Henry Milléo/Gazeta do Povo
Construção centenária é preservada pelo herdeiro
A frente dá para uma das avenidas mais movimentadas de Curitiba. O rio Barigui passa no quintal. A vizinhança do imenso terreno é "tudo gente da família", diz o aposentado Waldomiro Lass, de 81 anos. Desde que nasceu, ele vive na moradia construída por seu pai, na Avenida Manoel Ribas, ao lado do parque Barigui.
A casinha é uma pérola encravada na cidade. O estilo "casa de chácara" e a pintura amarela, em contraste com o verde vivo do gramado, atraem olhares. Seu Waldomiro não se furta a abrir as portas da residência e mostrar cada detalhe da propriedade.
Família alemã
Valdomiro Lass não é descendente de italianos o pai era alemão e a mãe, polonesa mas a construção segue os padrões das casas do Vêneto, conforme aponta a pesquisa dos arquitetos Ana Mazzarotto e Fábio Domingos Batista. Mais de cem anos se passaram desde que a casa foi construída. O aposentado, que não se casou nem teve filhos, não sabe dizer por que o pai, imigrante alemão, ergueu uma casa italiana.
Há muitos anos, seu Waldomiro, que é contador e já trabalhou em construções, passa os dias reformando, pintando, consertando, restaurando e ajeitando tudo que o terreno abriga: a residência principal, o galpão, uma casa anexa que ele construiu para a sobrinha, a casinha dos cachorros, o gramado e o que mais for preciso.
Reformas
O imóvel passou por várias reformas, todas feitas por ele, mas não perdeu o estilo arquitetônico nem as características originais. As grossas paredes não são de tijolos. Foram feitas com pedra, cal e areia segundo seu Waldomiro, são muito resistentes e mantém a casa aquecida mesmo nos dias mais frios, quando o fogão a lenha é aceso.

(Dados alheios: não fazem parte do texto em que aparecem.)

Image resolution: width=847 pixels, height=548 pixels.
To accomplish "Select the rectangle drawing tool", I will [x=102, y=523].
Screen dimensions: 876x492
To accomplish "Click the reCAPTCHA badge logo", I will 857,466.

Entre as várias modificações, ele aponta uma das principais: seu Waldomiro construiu banheiros, pois a latrina era externa. As folhas de vidro das janelas foram trocadas, assim como as esquadrias de madeira, o forro e o antigo piso (de tábuas para tacos).
O sótão também ganhou banheiro e um quarto com amplas janelas, ocupado por um sobrinho. Atualmente, seu Waldomiro está restaurando as janelas do sótão. "Sempre reformo alguma coisa, mas a casa está em boas condições", explica.

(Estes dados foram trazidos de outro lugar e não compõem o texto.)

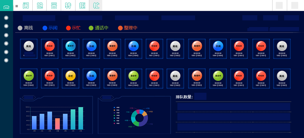Click the red 示忙 legend color dot
Image resolution: width=304 pixels, height=138 pixels.
(69, 28)
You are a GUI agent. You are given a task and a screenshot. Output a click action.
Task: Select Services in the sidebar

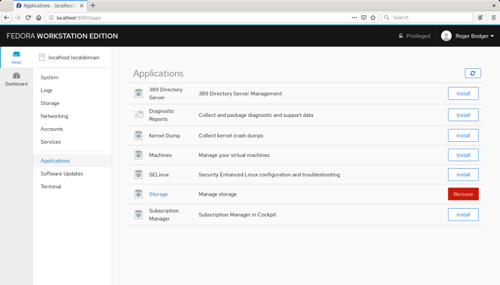tap(51, 142)
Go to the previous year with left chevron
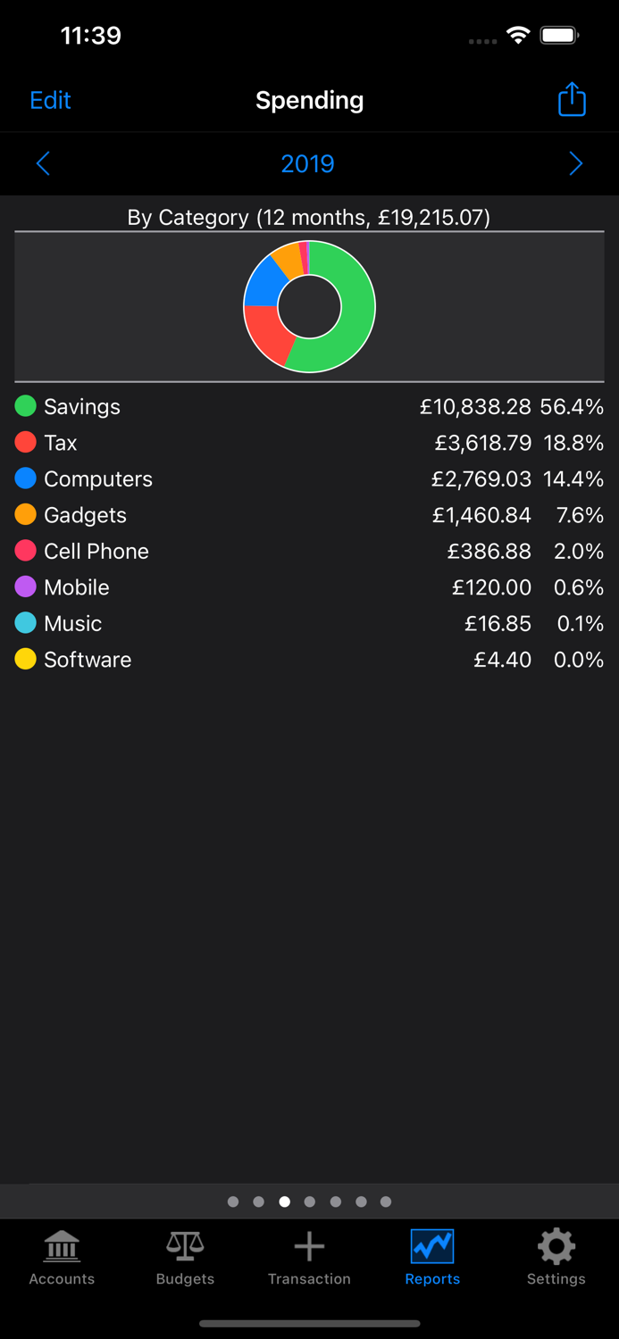Screen dimensions: 619x1339 43,163
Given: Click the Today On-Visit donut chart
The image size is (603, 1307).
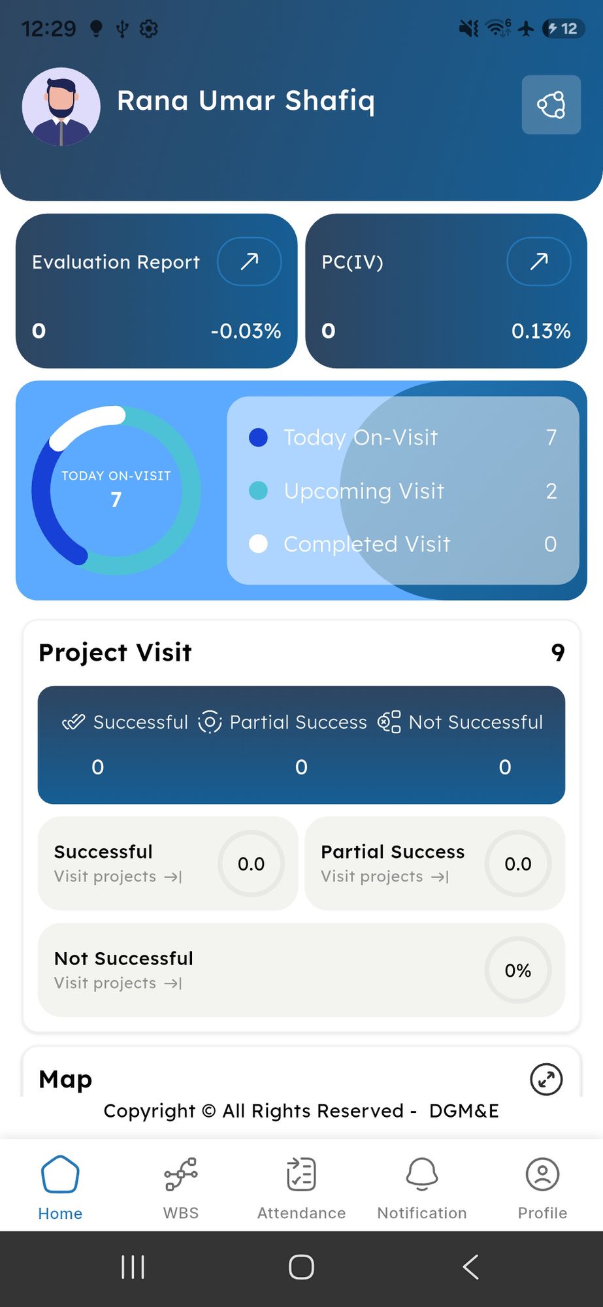Looking at the screenshot, I should (116, 490).
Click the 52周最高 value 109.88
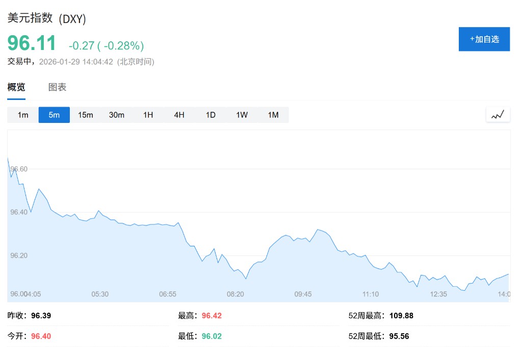The image size is (522, 354). pos(401,316)
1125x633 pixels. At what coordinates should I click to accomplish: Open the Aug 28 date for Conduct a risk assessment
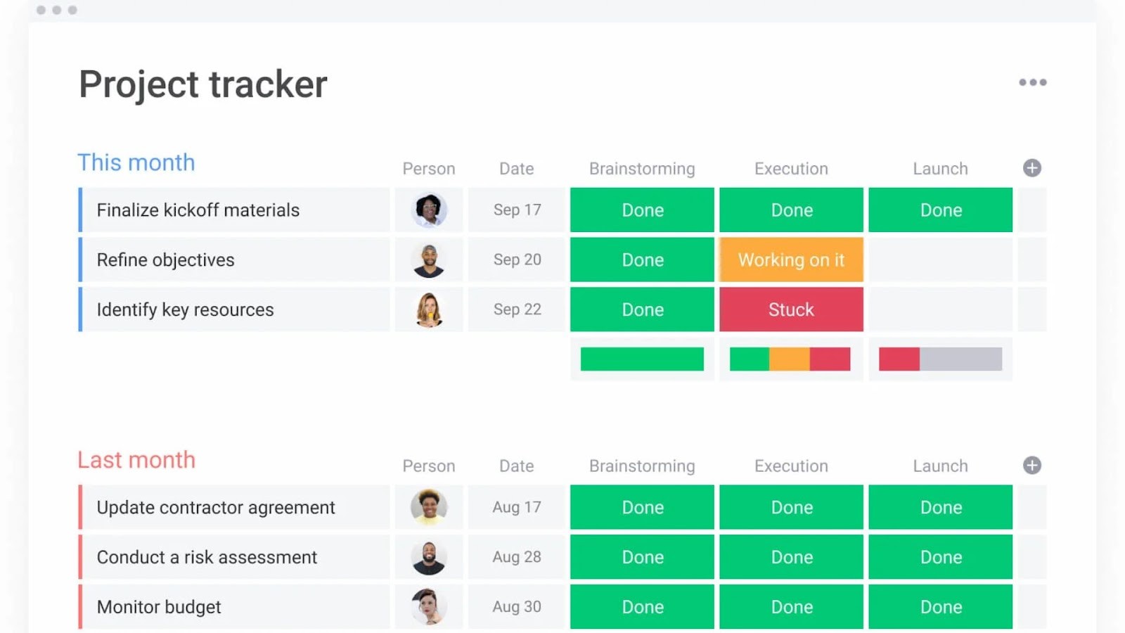click(516, 557)
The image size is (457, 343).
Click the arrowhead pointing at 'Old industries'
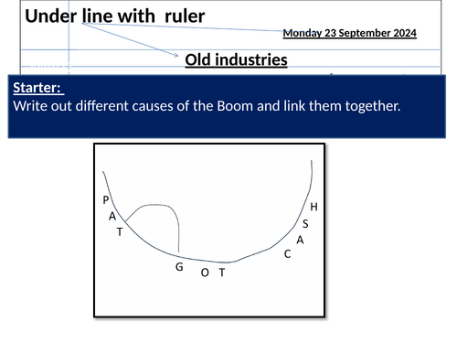[x=176, y=55]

Ele prefere não falar sobre o futuro da propriedade diz que, após sua morte, os sobrinhos decidirão mas garante que, enquanto estiver ali, não vende a casa. "Muita gente já procurou, mas digo que não", finaliza.
Vida e Cidadania | 2:43
A casa amarela, na Avenida Manoel Ribas, ao lado do parque Barigui, tem mais de cem anos. Foi construída pelo pai do aposentado Waldomiro Lass, de 81 anos, que apesar de não ser descendente de italianos, seguiu os padrões das obras de Vêneto, na Itália. A obra foi retratada em um livro dos arquitetos Ana Mazzarotto e Fábio Domingos Batista.